2.3 Long-Short Term Memory

Long Short-Term Memory networks (LSTM) [25] are a variant of Recurrent Neural Networks (RNN) [26] that effectively capture feature relationships in time series data while addressing the issues of vanishing and exploding gradients that RNN encounter when processing long sequences. One of the main challenges in applying DRL to power system control is finding the optimal control strategy within the vast action and state spaces. To overcome this challenge, we introduce LSTM networks, which can capture time-related information relevant to the target task in high-dimensional state spaces and prevent issues such as gradient vanishing during training.

In the LSTM structure, the forget gate $f_{t}$, input gate $i_{t}$, input node $g_{t}$, and output gate $o_{t}$ are defined at time $t$, with weights and bias values denoted by $W$ and $b$, respectively. The sigmoid activation function and the tanh activation function are represented by $\sigma$ and $\phi$. The following describes the input-output mapping relationships of each node, with the specific workflow of the LSTM illustrated in Fig. 1.
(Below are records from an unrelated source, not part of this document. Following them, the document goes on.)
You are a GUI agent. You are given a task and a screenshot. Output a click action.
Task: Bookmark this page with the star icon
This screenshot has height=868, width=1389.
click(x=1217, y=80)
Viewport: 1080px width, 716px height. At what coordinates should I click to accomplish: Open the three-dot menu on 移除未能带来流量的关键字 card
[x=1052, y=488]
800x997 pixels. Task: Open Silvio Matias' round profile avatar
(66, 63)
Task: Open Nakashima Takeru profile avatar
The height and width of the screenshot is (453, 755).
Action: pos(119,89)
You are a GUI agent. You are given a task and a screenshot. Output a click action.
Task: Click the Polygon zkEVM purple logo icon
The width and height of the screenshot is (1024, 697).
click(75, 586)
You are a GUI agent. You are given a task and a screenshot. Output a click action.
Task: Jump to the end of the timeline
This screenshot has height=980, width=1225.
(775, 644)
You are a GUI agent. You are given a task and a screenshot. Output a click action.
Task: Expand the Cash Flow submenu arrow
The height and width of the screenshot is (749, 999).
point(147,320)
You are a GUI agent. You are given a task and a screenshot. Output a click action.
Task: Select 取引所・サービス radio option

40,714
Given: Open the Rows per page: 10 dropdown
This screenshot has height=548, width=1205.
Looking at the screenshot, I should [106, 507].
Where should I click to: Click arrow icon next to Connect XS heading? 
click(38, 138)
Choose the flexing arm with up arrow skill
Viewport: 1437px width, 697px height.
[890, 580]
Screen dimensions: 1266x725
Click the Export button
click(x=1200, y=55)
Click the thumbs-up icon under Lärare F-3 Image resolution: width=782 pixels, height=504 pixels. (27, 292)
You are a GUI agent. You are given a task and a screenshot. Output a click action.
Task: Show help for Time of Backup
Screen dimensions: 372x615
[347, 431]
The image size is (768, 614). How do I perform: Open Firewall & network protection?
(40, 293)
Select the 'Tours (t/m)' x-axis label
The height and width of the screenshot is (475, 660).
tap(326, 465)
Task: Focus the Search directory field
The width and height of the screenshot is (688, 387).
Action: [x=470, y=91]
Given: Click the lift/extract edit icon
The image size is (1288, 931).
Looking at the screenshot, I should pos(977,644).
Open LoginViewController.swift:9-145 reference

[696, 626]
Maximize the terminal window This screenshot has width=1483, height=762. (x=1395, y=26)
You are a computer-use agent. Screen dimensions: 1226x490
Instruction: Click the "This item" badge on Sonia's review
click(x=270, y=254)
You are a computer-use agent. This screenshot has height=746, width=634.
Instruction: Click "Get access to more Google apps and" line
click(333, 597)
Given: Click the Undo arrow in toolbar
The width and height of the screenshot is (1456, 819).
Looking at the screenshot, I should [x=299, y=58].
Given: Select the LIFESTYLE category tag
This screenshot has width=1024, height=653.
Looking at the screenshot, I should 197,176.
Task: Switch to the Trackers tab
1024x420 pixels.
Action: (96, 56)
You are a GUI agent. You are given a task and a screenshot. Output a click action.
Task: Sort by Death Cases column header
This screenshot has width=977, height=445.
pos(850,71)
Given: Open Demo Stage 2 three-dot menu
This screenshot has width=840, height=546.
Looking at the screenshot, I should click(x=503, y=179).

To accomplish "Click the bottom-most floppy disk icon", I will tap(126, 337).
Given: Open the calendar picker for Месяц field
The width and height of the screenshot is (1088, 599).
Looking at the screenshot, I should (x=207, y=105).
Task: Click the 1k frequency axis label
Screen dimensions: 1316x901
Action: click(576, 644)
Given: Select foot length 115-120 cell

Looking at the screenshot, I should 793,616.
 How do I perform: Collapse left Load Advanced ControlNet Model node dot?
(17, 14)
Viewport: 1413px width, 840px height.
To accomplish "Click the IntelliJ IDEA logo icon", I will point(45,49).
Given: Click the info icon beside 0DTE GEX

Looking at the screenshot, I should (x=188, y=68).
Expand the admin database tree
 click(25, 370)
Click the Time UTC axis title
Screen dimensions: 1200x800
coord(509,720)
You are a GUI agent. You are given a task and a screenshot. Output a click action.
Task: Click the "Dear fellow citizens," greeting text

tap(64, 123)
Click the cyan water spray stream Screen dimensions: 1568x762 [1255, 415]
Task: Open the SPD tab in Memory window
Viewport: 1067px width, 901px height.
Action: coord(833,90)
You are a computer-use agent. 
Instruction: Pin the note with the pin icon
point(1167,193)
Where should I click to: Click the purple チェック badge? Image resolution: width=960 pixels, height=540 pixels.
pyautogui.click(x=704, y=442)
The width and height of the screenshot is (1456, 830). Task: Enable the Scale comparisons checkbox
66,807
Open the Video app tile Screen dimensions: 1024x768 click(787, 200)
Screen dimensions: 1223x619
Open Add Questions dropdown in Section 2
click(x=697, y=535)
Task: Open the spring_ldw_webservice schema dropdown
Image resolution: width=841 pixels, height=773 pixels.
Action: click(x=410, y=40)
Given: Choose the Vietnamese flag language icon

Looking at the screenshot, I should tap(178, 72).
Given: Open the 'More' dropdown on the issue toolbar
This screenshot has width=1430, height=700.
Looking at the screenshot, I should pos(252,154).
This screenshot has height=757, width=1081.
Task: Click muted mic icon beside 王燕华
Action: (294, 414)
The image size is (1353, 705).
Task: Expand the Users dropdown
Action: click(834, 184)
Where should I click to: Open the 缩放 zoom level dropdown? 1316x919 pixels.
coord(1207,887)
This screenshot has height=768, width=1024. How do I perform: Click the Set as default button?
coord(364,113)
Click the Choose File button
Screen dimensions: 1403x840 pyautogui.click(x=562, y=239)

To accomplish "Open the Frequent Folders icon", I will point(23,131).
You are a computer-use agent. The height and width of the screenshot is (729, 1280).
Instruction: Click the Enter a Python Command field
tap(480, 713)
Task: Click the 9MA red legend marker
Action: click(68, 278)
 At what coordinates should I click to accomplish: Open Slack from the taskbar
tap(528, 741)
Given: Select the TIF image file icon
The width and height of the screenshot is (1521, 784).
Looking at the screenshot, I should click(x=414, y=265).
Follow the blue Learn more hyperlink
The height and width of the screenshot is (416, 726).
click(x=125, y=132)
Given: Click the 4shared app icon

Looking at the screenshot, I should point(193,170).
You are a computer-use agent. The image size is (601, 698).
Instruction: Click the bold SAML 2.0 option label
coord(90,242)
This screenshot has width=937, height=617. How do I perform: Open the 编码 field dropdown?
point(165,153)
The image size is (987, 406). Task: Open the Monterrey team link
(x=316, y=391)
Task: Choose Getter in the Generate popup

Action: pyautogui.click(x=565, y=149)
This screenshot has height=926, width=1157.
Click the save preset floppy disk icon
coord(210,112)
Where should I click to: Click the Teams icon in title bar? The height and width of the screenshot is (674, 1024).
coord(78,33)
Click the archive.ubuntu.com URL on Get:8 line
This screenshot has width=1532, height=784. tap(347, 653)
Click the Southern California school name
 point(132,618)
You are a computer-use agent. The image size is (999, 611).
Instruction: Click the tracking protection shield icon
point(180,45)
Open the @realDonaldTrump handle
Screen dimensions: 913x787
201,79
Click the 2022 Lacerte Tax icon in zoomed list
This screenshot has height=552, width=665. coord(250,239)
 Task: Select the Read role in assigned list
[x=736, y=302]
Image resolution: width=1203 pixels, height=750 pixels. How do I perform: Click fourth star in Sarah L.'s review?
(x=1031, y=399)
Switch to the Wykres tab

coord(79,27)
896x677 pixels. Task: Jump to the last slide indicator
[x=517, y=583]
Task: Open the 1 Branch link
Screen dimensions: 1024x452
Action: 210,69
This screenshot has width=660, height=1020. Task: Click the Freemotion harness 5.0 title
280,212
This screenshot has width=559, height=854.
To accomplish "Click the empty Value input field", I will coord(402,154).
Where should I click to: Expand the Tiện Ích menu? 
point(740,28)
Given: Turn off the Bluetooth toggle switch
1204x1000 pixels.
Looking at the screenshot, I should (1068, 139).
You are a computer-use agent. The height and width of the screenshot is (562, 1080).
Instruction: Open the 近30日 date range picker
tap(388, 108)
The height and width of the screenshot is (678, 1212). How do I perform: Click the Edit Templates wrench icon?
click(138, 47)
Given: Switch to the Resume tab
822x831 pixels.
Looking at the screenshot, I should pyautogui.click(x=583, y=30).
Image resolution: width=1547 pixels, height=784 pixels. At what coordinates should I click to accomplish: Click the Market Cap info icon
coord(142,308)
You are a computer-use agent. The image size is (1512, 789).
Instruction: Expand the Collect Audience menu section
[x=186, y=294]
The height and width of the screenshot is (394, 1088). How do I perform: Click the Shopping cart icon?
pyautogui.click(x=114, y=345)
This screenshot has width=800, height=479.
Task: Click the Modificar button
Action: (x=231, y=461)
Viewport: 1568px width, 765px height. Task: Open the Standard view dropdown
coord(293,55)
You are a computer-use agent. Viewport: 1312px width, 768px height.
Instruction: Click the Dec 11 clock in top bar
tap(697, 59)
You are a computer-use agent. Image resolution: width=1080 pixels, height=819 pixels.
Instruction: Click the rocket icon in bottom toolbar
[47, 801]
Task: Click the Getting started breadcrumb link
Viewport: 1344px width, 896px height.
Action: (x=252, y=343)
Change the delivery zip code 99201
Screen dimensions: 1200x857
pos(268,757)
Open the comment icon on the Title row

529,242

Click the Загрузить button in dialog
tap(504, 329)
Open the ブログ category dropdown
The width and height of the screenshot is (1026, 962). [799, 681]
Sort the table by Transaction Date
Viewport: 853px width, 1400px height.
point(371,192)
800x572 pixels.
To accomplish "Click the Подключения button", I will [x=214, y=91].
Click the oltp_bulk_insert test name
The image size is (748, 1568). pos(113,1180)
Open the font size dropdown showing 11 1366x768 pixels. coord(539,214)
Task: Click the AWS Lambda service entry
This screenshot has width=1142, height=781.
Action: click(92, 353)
Fig. 1. LSTM network structure.

../../Resources/kiee/KIEE.2025.74.6.1030/fig1.png

First, the forget gate $f_{t}$ uses the sigmoid activation function to determine the information to discard from the input $x_{t}$ and the previous output $h_{t-1}$, represented as:

(7)
$f_{t}=\sigma(W_{f}[x_{t,\:}h_{t-1}]+b_{f}).$

Next, the input gate $i_{t}$​ similarly takes the input information $x_{t}$ and the intermediate output $h_{t-1}$ from the previous time step, applying the sigmoid activation function to decide what information to store. This is combined with the next input node $g_{t}$ to determine what to retain, expressed as:

(8)
$i_{t}=\sigma(W_{i}[x_{t,\:}h_{t-1}]+b_{i}),\:$ $g_{t}=\phi(W_{g}[x_{t,\:}h_{t-1}]+b_{g}).$

Subsequently, the internal state $s_{t-1}$​ is updated to the new state $s_{t}$ using the input gate $i_{t}$ and the forget gate $f_{t}$, as shown in the following equation:

(9)
$s_{t}=f_{t}s_{t-1}+g_{t}i_{t}.$

Finally, the input information $x_{t}$ and the intermediate output $h_{t-1}$​ serve as inputs to the output gate $o_{t}$, which is processed through a sigmoid activation function. The final output $h_{t}$ is generated based on the internal state $s_{t}$, represented by:

(10)
$o_{t}=\sigma(W_{o}[x_{t,\:}h_{t-1}]+b_{o}).$ $h_{t}=\phi(s_{t})o_{t}.$

The LSTM model effectively maintains the dependencies between information by storing node information in the internal state through the cooperation of internal nodes.

2.4 OC-LSTM : Option-Critic with Long Short-Term Memory

The OC-LSTM algorithm aims to solve the topology control problem in power systems by combining the LSTM and Option-Critic frameworks, and its algorithm structure is shown in Fig. 2.

First, OC-LSTM learns and processes state inputs in the power system through LSTM networks. LSTM can capture a large amount of key state information in the power system that contains temporal features, such as power generation, load profiles, and changes in the grid topology, to help the agent better understand the dynamic features of the system.

Fig. 2. The overall OC-LSTM framework.

../../Resources/kiee/KIEE.2025.74.6.1030/fig2.png

Next, the extracted temporal state information is fed into the OC framework. In this framework, the policy over option selects an appropriate option based on the current state.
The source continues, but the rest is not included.